WORK INSTRUCTIONS ▸
A) According to the article on understanding speech in background noise, whose voices did earlier research find were understood better than those of strangers?
B) Continue the article on understanding speech in background noise from the point after its last sentence.

READING TEXT ▸
Start of Block

During the pandemic, people around the world have spent their lives in unusually quiet places—often at home, isolated or bubbled with family or friends. As restrictions ease in North America and parts of Europe, and people are allowed to socialize again and go back to work, they’ll likely find themselves in much noisier places.
New research from Western University and University College London (UCL) suggests these same people may need to brush up on the social skill of concentrating on a conversation in the midst of all of the noise. The study also shows how people can train themselves to do this better.
“When we go into cafés, pubs and restaurants, we often hear the chatter of other conversations around us, which makes it more difficult to understand the person we’re trying to listen to,” said Emma Holmes, UCL senior research fellow and former postdoctoral fellow at Western’s Brain and Mind Institute.
She says people are usually quite good at understanding what someone’s saying when they’re in a quiet place, but it can be very difficult to understand what someone’s saying when there is background noise.
“We may need to ask the person to repeat what they’ve said, or move to a quieter place, before we can understand what they’re saying,” said Holmes. “For older people and people with hearing loss, even a small amount of background noise can make it very difficult to understand what someone’s saying.”
Holmes explained that when hearing a familiar voice the listener is picking up on two kinds of information at the same time: knowing the identity of the person who’s speaking (for example, distinguishing whether the person you’re listening to is Bill or Ted) and understanding the conversation with them.
Familiar voices are more intelligible than unfamiliar voices when there is ambient noise, says Western Research Chair in Cognitive Neuroscience and Brain and Mind Institute director Ingrid Johnsrude.
In previous research, Johnsrude and her collaborators found that the voices of friends and romantic partners were understood better than those of strangers, even when what was said was identical.
In the new study, the neuroscientists compared the length of training with a new voice that is required for listeners to be able to identify the speaker by name, and how long it takes for that same voice to become more intelligible than others.

End of Block

DATA BELOW ▸
Start of Block

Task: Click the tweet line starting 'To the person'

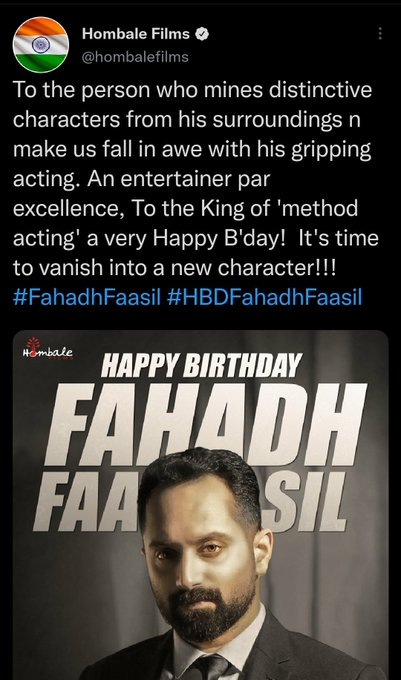Action: [192, 90]
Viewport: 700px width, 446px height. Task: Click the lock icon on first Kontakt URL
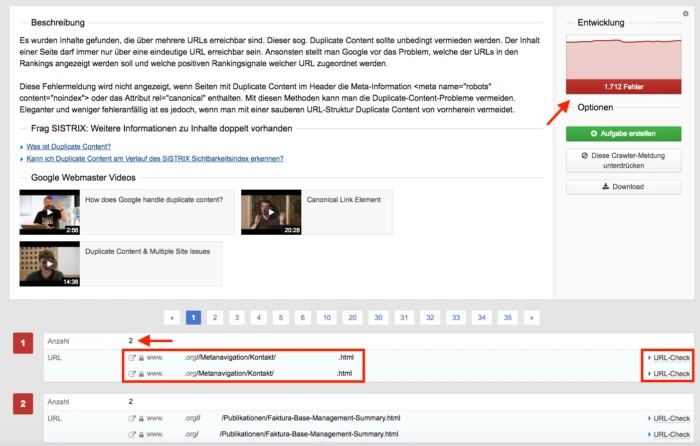tap(141, 357)
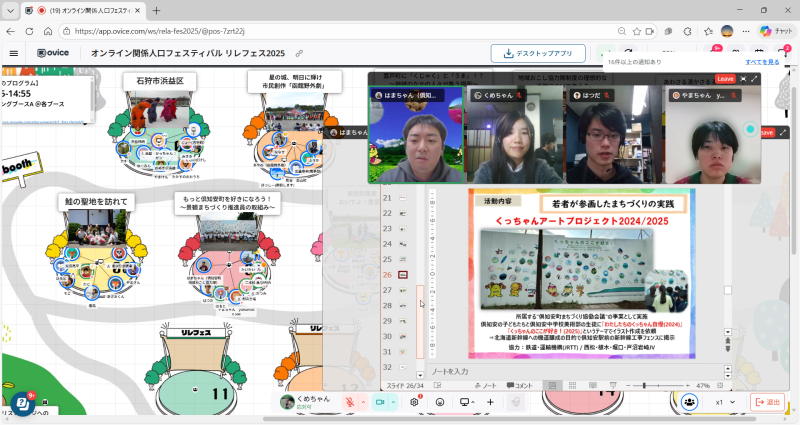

End of Block

ANSWERS BY ITEM NUMBER ▸
A) The voices of friends and romantic partners.

B)
To achieve this, study participants were trained to recognize three different voices by listening to them with headphones in a quiet room at the Brain and Mind Institute (pre-pandemic). They were exposed to one voice for about 10 minutes, another for 20 minutes and a third for 60 minutes. They then listened to lots of different sentences from the three talkers, all mixed up. After each sentence they had to select the name of the person who spoke it.
After the training, the neuroscientists tested the intelligibility of the three voices heard during the training with two new, unfamiliar voices all amid background speech that mimicked the conditions of a restaurant or other public space.
“Voice training improved ability to recognize identity from a voice, and intelligibility of a voice, but over different time scales,” said Johnsrude.
Even 10 minutes with a voice was enough for listeners to accurately identify a person by name, nearly 100 percent of the time.
“However, voices trained for 60 minutes were more intelligible than voices trained for shorter periods,” said Johnsrude. “In-lab training for 60 minutes also provided the same amount of benefit to intelligibility as seen for naturally familiar friends, siblings and spouses who have been known for years.”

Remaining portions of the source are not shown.